Es como si la justicia midiera de manera diferente, y así esos vicios se trasladan de arriba para abajo. Entonces, vemos que llegan al orden local contaminaciones arrastradas de un modo de entender los manejos de poder.
Aquí en Madariaga pudo advertirse esta manera de juzgar con distinta vara cuando se oyó el decreto que sancionó a Santoro. Los errores existieron pero fue un decreto tan excesivo y con tantos visos de resentimiento que bien podría haberse escrito antes del veredicto de la Comisión Investigadora, porque no estaban manifestados allí solo los resultados objetivos de los análisis sino el sentimiento de los redactores. Algo muy lejano a la idea de una justicia legítima e igual para todos. Parece haber una vara distinta para medir los actos de quienes están en el poder contrastados con el resto. Creer que vale todo, sin ver que les mancha el mismo juicio que imponen a los otros.
El Papa Francisco no es indiferente y esta semana expresó que “el problema de hoy es que la política está desacreditada, devastada por la corrupción”, también aseguró que “si no hay servicio en la base, no se puede entender la identidad de la política”. Una realidad mundial con clara referencia a la Argentina.
Hay una enorme distancia entre aquel muchacho que no aceptó un billete de lotería a cambio de afiliarse a un partido y éstos que hoy se adueñaron de una imprenta. Una distancia entre investigar y sancionar que condenar y agredir.
Es necesario diluir el valor moral diferente que hay entre los que están en el poder y la mayoría de los ciudadanos.
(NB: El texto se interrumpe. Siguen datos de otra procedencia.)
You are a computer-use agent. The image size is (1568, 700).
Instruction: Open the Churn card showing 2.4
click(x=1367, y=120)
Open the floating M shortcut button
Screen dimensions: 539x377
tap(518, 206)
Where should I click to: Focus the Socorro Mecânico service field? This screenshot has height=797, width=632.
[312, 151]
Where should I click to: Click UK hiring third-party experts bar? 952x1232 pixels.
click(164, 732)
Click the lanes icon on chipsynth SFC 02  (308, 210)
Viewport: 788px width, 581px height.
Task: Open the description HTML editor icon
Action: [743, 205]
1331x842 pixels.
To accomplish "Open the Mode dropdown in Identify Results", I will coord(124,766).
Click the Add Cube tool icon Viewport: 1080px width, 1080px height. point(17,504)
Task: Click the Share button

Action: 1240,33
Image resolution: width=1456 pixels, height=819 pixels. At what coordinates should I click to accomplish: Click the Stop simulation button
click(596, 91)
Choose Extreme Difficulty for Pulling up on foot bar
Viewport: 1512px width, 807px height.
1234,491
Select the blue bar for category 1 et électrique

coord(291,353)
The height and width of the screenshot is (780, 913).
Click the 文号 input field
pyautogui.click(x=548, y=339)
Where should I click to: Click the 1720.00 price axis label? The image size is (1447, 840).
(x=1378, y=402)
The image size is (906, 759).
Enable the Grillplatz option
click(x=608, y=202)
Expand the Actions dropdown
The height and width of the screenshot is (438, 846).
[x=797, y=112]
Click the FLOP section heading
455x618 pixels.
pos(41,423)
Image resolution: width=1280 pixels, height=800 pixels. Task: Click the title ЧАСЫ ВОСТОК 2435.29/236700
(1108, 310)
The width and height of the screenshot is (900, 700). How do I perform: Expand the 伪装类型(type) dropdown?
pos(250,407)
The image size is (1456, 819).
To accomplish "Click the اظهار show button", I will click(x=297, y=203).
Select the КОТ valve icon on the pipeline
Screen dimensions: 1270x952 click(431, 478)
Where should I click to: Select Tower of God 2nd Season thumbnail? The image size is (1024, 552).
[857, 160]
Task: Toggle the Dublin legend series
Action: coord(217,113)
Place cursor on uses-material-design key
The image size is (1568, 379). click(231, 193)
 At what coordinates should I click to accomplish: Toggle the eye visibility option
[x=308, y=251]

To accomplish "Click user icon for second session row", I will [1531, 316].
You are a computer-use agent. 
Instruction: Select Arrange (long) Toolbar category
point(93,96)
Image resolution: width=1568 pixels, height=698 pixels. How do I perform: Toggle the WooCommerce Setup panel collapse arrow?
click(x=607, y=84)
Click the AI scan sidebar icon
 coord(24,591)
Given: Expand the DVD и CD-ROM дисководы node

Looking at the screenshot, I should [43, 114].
La idea es que la vara sea igual, para todos, que el político sea humano y que el poder no sea de unos en perjuicio de otros, sino una herramienta que dé más responsabilidades que derechos a quienes lo posean.
Si se logra humanizar la política dotándola de la misma moral que se exige al pueblo, se habrá dado un gran paso hacia la prosperidad del conjunto, y veremos un pueblo que avanza unido y sostenido en esperanzadores liderazgos.